Private Guide Profile: Ninian LowisPhoto Courtesy of Dave Simpson

Private Guide Profile: Ninian Lowis:

We asked Ninian to answer a few question for us about his experiences as a guide.

When and why did you become a guide?

That is a tough question to answer as I spent much of my childhood on my father’s safaris and the transition from rogue guide’s son to guide happened during my late teens. I led my first full mobile camping trip at the age of eighteen with a family that has since come back on safari several times. My father was the first guide to specialize in photographic safaris in 1956 (everybody else was hunting) and he loved to camp in what were then remote, off the beaten track areas. I hope that I carry forward some of his best safari philosophies and it is nice to see my son and daughter take on some of them too.

My father gave me every opportunity to leave the profession by paying for a very good conventional education in Britain, but it is a very hard to leave this lifestyle. I am one of the very luck people that fell into the life that makes me the happiest. I can not wait to get up every morning in the bush and see the sun rise over my office.

Private Guide Profile: Ninian Lowis, Giraffe on Safari

Your most memorable experience as a guide?

Too many to single out one. But they have been experiences shared with family or friends, or sometimes have been in utter solitude. There have been experiences of such rare beauty that they have changed all those that were there forever.

Safari moment you were most thrilled to have helped a client experience

What makes me happiest is to help clients build fabulous family memories. This is more about time shared together having the best fun rather than some bragging list of helicopter logistics or what we saw and did.

Top 3 favorite properties

1) My private mobile camp, wherever it might be, manned by my crew and family

2) Rubondo Island Camp (Lake Victoria in Tanzania)

3) Serra Cafema (in the Kunene region of northern Namibia).

Private Guide Profile: Ninian Lowis, Lioness & Babies

Top 3 favorite national parks

1) Shaba National Reserve (northern Kenya)

2) the Mara when it is quiet in the rainy season (Kenya)

3) Kidepo Valley (northeast Uganda)

Your favorite trip

Something that involves walking and places where you can get away from tourists and feel a sense of solitude.

Somewhere you have always wanted to take guests but never have

The Virunga National Park and the Semliki River Valley in the Democratic Republic of Congo

What’s on your bucket list?

So many, many things.

2 things you always tells your guests to bring when traveling

Binoculars and a hat.

Private Guide Profile: Ninian Lowis, Hyhena

2 things you think guests should know about Africa (or Kenya, South Africa etc)

1. Locations can be very seasonal, but there is always somewhere that is fantastic at any time of year.

2. Balance places that you can not miss, but might be busy, with places that allow you to get away from the crowd and experience wilderness and freedom.

3. Guest also need to learn about all other things African while they are here, they need to learn about people, economics, politics and potential.

(We love all three of these answers!
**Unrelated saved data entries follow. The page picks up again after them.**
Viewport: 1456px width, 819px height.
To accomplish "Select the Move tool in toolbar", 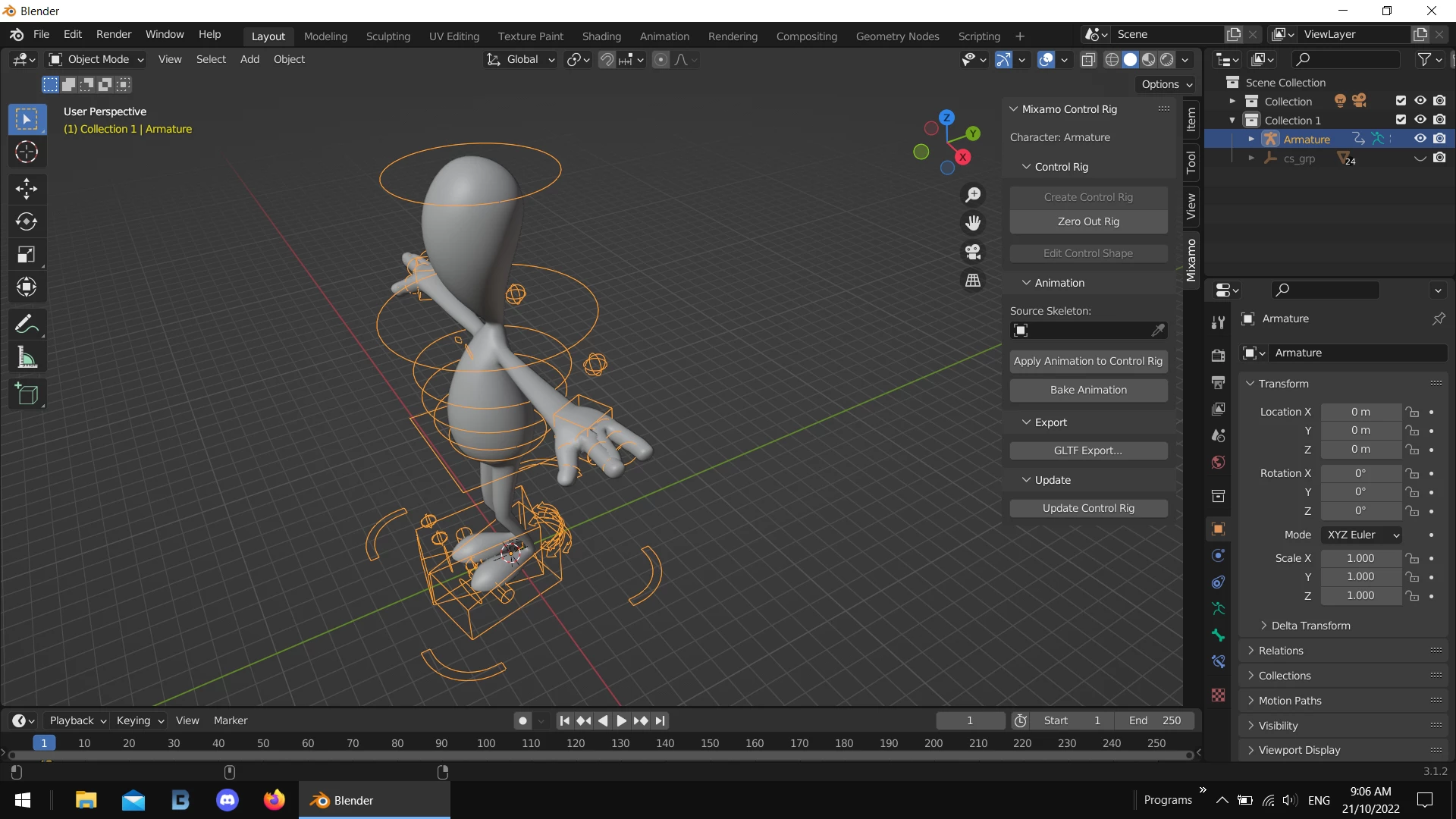I will click(x=27, y=188).
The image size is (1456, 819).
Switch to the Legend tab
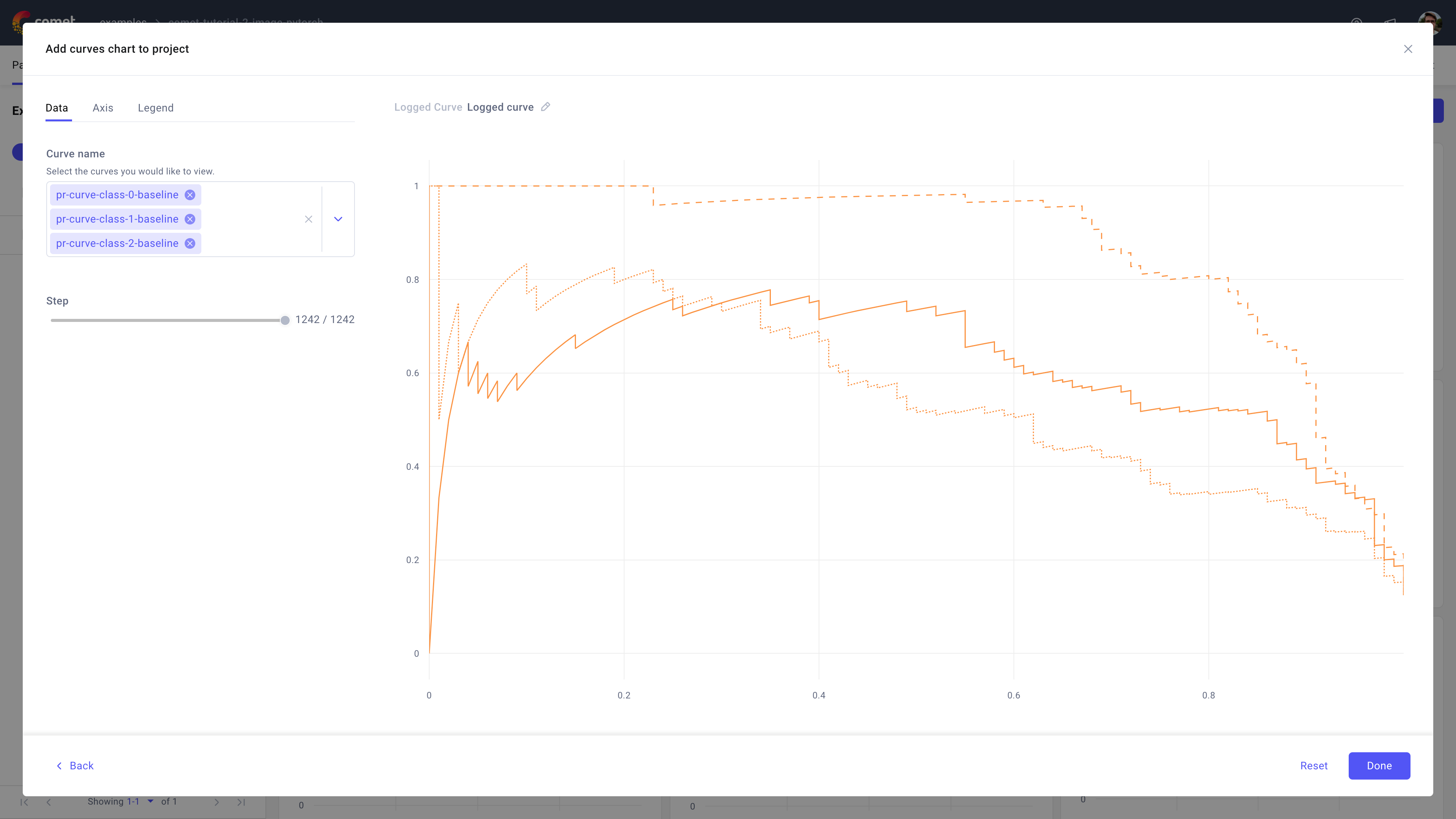155,108
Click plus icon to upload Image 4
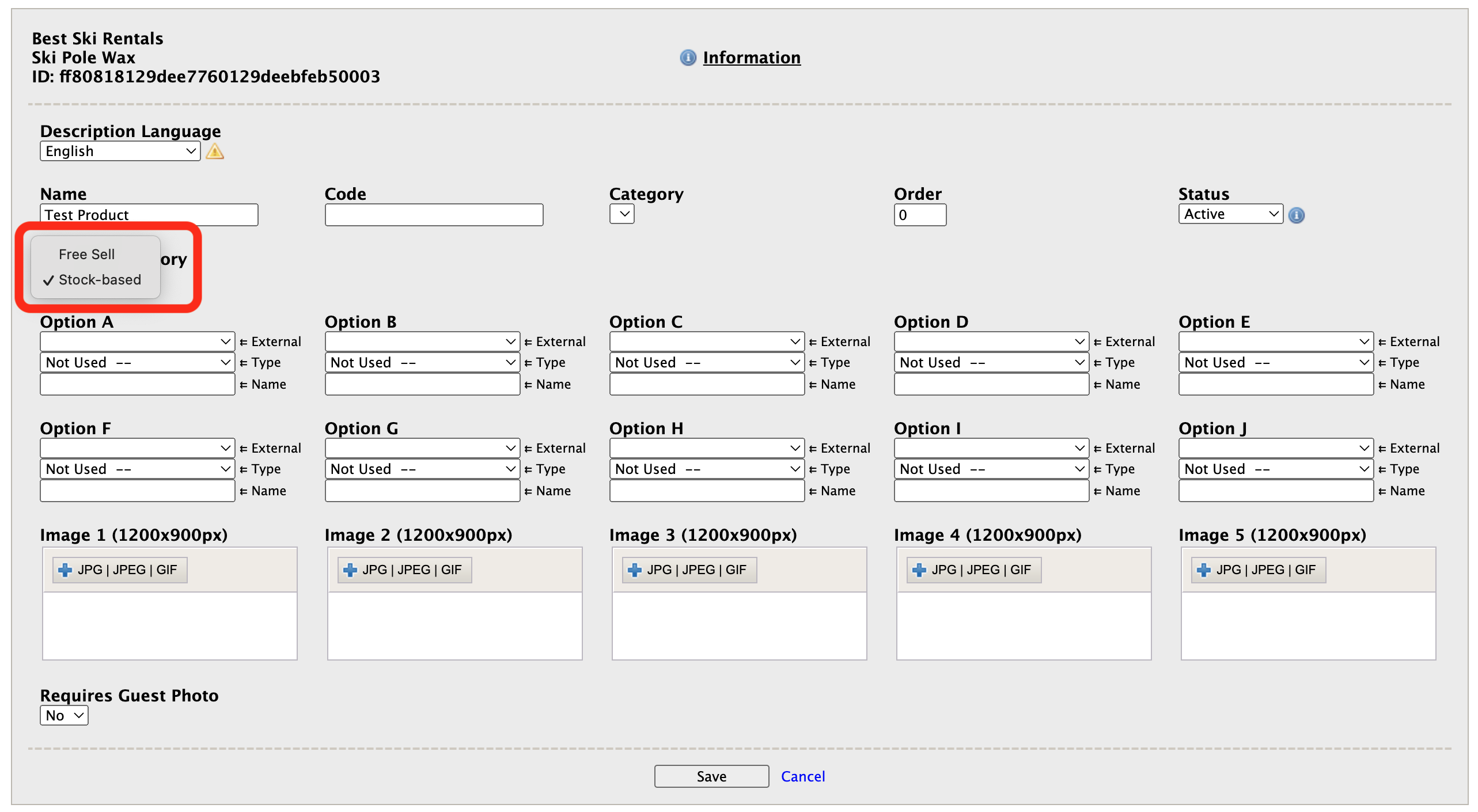1478x812 pixels. pyautogui.click(x=919, y=570)
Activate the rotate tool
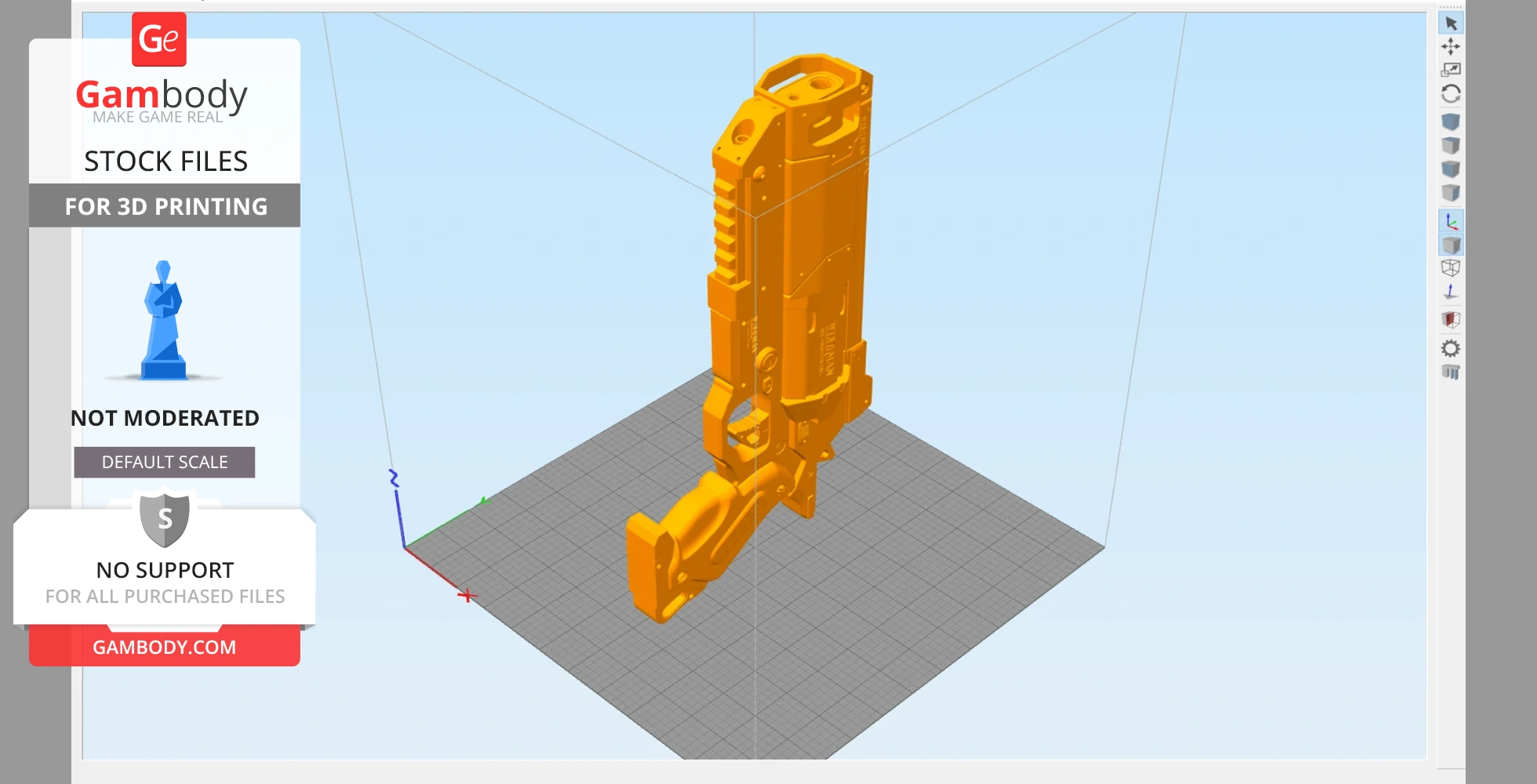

Took the words right out of our mouths…)

Camera or binocular recommendations?

These change all the time and are very different for different budgets.

Do you have a specialty?

Having fun with people of all ages, photography (all the amazing photos in this post are Ninian’s), economics, politics, human evolution (his work with Dr. Meave Leakey instilled a lasting interest in paleoanthropology and human evolution), birds, fishing, culture and getting away from crowds.